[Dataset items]
- - - -
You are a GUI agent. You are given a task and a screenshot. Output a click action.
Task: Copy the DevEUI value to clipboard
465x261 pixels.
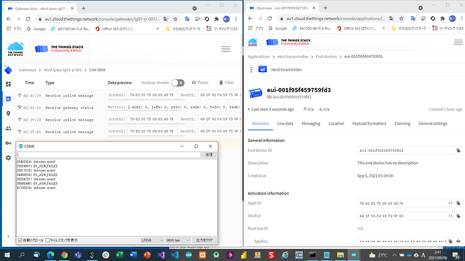coord(458,216)

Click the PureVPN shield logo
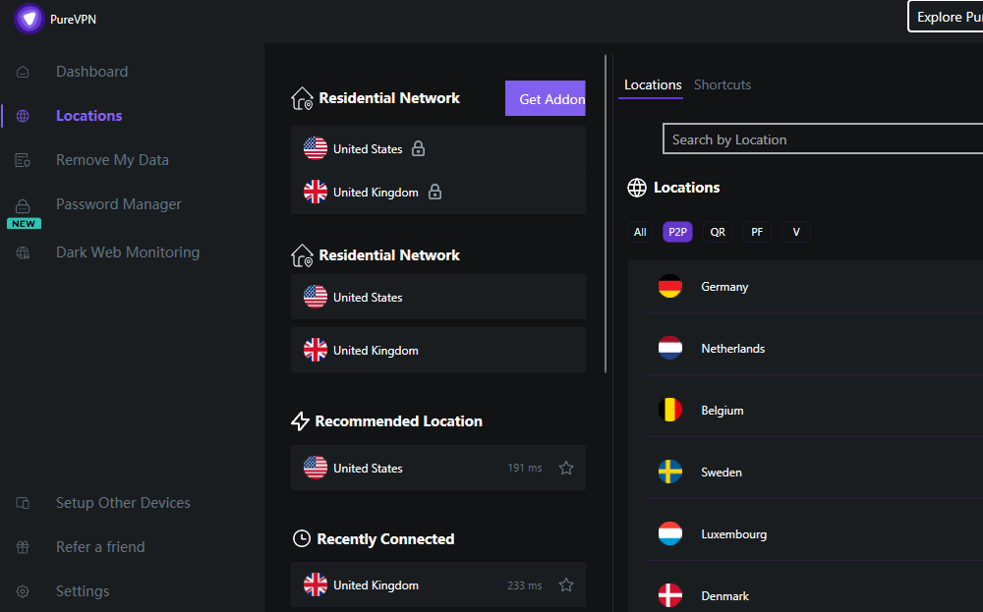29,19
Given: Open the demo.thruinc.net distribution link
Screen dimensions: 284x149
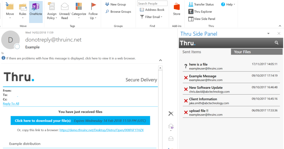Looking at the screenshot, I should click(102, 130).
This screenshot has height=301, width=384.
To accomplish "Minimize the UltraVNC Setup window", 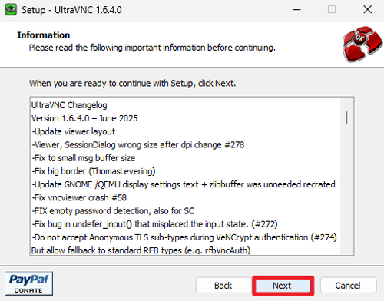I will [x=296, y=10].
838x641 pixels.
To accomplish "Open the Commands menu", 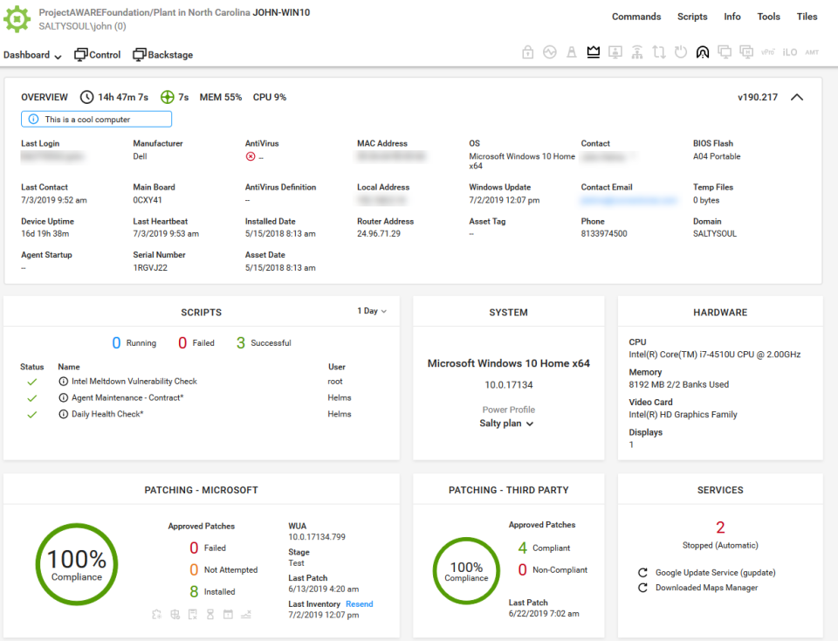I will click(x=636, y=16).
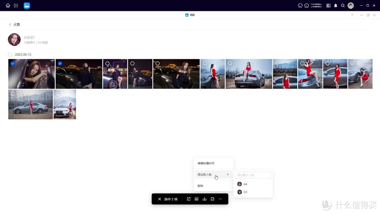Click the download icon in selection toolbar
The height and width of the screenshot is (214, 380).
[x=204, y=199]
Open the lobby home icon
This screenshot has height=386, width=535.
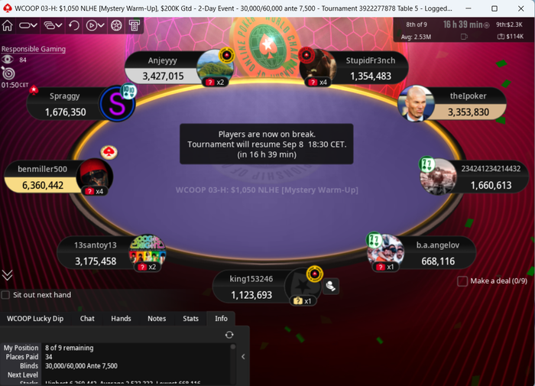coord(8,25)
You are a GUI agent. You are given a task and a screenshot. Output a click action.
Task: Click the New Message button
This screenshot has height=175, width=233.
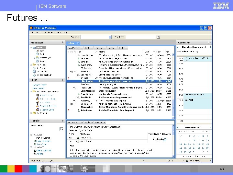(74, 48)
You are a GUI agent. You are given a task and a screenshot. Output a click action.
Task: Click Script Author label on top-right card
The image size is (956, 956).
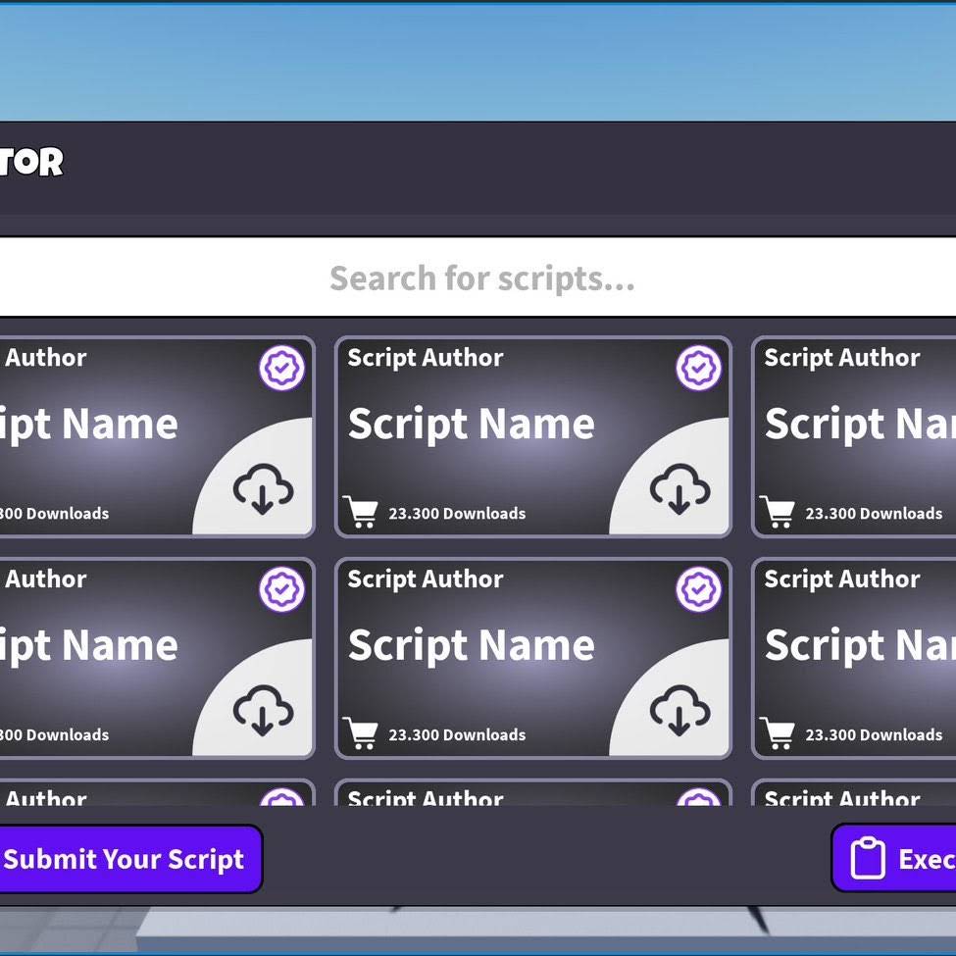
- - - -
Your response should consist solely of the lines from the line with "This screenshot has height=175, width=233." through the last line of the entries above, printed exactly and without pictures.

> _Solution to this exercise_:
This screenshot has height=175, width=233.
(74, 48)
You are a GUI agent. You are given a task and a screenshot. Output a click action.
Task: Click Script Author label on top-right card
The image size is (956, 956).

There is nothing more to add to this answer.